Pictures of Calcined Anthracite
- Q: Are carbon fibers organic polymer materials?
- The fiber spacing is similar to artificial graphite and turbostratic carbon fiber.[5] levels between about 3.39 to 3.42A, the parallel plane between each carbon atom, as well as regular arrangement of graphite, and the layers are connected together by van Edward.Therefore, carbon fiber is an inorganic high polymer fiber with carbon content higher than 90%
- Q: What are the effects of carbon emissions on the stability of ice shelves?

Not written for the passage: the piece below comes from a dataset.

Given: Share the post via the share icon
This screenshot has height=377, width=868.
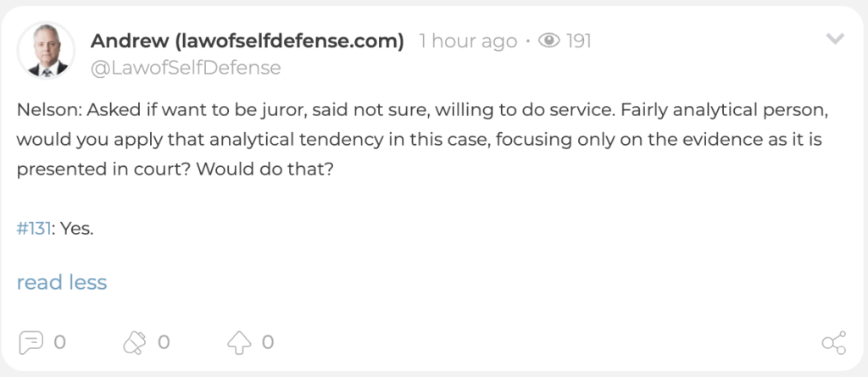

- Carbon emissions have significant effects on the stability of ice shelves. As carbon dioxide (CO2) and other greenhouse gases are released into the atmosphere, they trap heat and contribute to global warming. This increased global temperature leads to the melting of ice shelves and glaciers. One of the primary effects of carbon emissions on ice shelves is the acceleration of their melting rates. Higher atmospheric temperatures cause more ice to melt, which in turn increases the amount of water flowing into the ocean. This added influx of freshwater can disrupt the delicate balance between the ice shelf and the ocean, potentially leading to ice shelf collapse. Additionally, carbon emissions contribute to the thinning of ice shelves. As the atmosphere warms, the air temperature above the ice shelves rises, leading to increased surface melting. This meltwater then flows into crevasses and cracks, causing further fracturing and weakening of the ice shelves. Over time, this thinning can make the ice shelves more susceptible to breaking apart. The melting of ice shelves due to carbon emissions also has indirect effects on the stability of surrounding ice sheets. Ice shelves act as a buttress, providing resistance to the flow of ice from the glaciers into the ocean. When ice shelves collapse or thin, this resistance is diminished, allowing glaciers to flow more freely into the ocean. This process leads to increased sea level rise, which has significant implications for coastal regions around the world. Furthermore, the loss of ice shelves can disrupt the ecosystem and biodiversity of the surrounding areas. Ice shelves provide a platform for various species, including seals and penguins, to breed and feed. When ice shelves disintegrate, these habitats are destroyed, impacting the entire food chain and ecosystem dynamics. Overall, carbon emissions from human activities have profound effects on the stability of ice shelves. The melting, thinning, and collapse of ice shelves contribute to rising sea levels, disrupt ecosystems, and have far-reaching consequences for coastal communities. It is crucial to mitigate carbon emissions and take proactive measures to protect these vulnerable ice shelves and the delicate balance they maintain in our global climate system.
- Q: What are the long-term effects of increased carbon emissions on ecosystems?
- Increased carbon emissions have significant long-term effects on ecosystems. One major consequence is the disruption of the Earth's climate system, leading to more frequent and intense extreme weather events such as hurricanes, droughts, and heatwaves. This can result in habitat destruction, loss of biodiversity, and increased vulnerability of species to extinction. Furthermore, elevated carbon dioxide levels in the atmosphere can contribute to ocean acidification, which harms marine ecosystems and disrupts the delicate balance of marine life. Overall, the long-term effects of increased carbon emissions on ecosystems are detrimental and pose a grave threat to the health and stability of our planet's natural systems.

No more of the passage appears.